L’être humain est comme une plante rampante, il s’étend d’autant plus en surface qu’il n’arrive pas à s’élever. Les sociétés humaines, qui ne sont jamais qu’une somme d’êtres humains, avec un principe fédérateur qui assure le liant entre tous ses constituants, procèdent de même : elles s’étendent à la surface de la planète, toujours en quête de territoires à conquérir, d’où les sempiternelles guerres qui rythment le développement des civilisations, jusqu’à leur extinction.
Pour autant, au-delà des civilisations, l’espèce humaine, qui survit à leur mort, perpétue le même principe : la propagation en surface. On dirait que chaque être humain, indépendamment de la société qui l’a vu naître, est animé du même besoin de s’étendre autant que faire se peut afin d’occuper le plus de surface possible. En effet, dans le règne humain, la survie de l’individu dépend des interactions que ce dernier saura créer entre lui et ses congénères : plus ces interactions seront nombreuses, plus l’individu multiplie ses chances de survie en essayant de se rendre (plus ou moins) indispensable, et le réseau qu’il constitue (ou le réseau déjà existant dans lequel il s’insinue) assure sa protection.
Les êtres humains vivent en bancs, comme des sardines, ou en nuées, comme les étourneaux. Ils constituent d’immenses ensembles d’une telle densité que ces derniers semblent doués d’une intelligence commune quand on les voit en mouvement, comme s’il existait une intelligence collective qui ne se résumait pas à la somme des intelligences de chaque individu (faisant partie de l’ensemble), mais une intelligence d’espèce, de même que l’on parle d’inconscient collectif.
Le nombre assure donc la survie de notre espèce, de même que le nombre de sardines dans un même banc protège ses individus contre les prédateurs de par la compacité que présente l’ensemble ainsi constitué. Mais il arrive que le nombre, quand on dépasse un certain seuil par rapport à un environnement donné, se retourne contre l’espèce (nombreuse) en mettant son existence en péril. Ainsi dans certaines régions du grand nord canadien, suite à une chute du nombre de loups dans la seconde moitié du dernier siècle, l’espèce des caribous a vu son existence menacée de par sa surpopulation, ce qui, dans un environnement donné, a entraîné la raréfaction des ressources alimentaires, et, qui, à terme, menaçait l’espèce entière.
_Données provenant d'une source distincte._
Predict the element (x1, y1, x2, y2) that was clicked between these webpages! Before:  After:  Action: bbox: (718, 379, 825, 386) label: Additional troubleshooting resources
À tel point que les autorité canadiennes ont dû procéder à la réintroduction de loups dans des habitats (sauvages) où le prédateur avait presque disparu, dans le but de réguler les populations de caribous et, ainsi, d’assurer la pérennité de l’espèce.
Nous sommes plus de sept milliards d’être humains sur cette planète, et l’on aura dépassé les dix milliards avant la moitié du XXIe siècle (le taux de croissance démographique de la planète est de 75 millions d’habitants par an depuis 2007, soit 1% de la population mondiale.) Pour prendre la mesure de l’accélération sans pareille de la croissance de notre espèce (une accélération d’autant plus fulgurante quand on la rapporte à l’échelle du temps géologique), quelques chiffres seulement :
De 1900 à 2000, nous sommes passés d’une population de moins de deux milliards d’être humains à près de sept milliards.
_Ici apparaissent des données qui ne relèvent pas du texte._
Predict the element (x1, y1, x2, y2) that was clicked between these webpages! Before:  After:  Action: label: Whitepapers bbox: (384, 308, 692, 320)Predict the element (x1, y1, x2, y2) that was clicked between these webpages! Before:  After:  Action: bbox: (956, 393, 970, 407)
En l’an 1000, la population mondiale devait compter autour de 300 millions d’individus.
En 10 000 av. J.-C., on estime qu’il y avait entre 1 et 10 millions d’individus.
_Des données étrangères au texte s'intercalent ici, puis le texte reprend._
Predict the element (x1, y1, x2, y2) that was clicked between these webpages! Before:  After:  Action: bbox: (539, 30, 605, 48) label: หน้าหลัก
En 100 000 av. J.-C., la population mondiale ne s’élevait probablement qu’à un demi-million.
L’Homo sapiens apparaît en Afrique il y environ 200 000 ans.
Le premier représentant du genre Homo est apparu il y a à peu près 2 millions et demi d’années.
Notre planète a 4,5 milliards d’années d’âge, l’univers, lui, près de 14 milliards d’années.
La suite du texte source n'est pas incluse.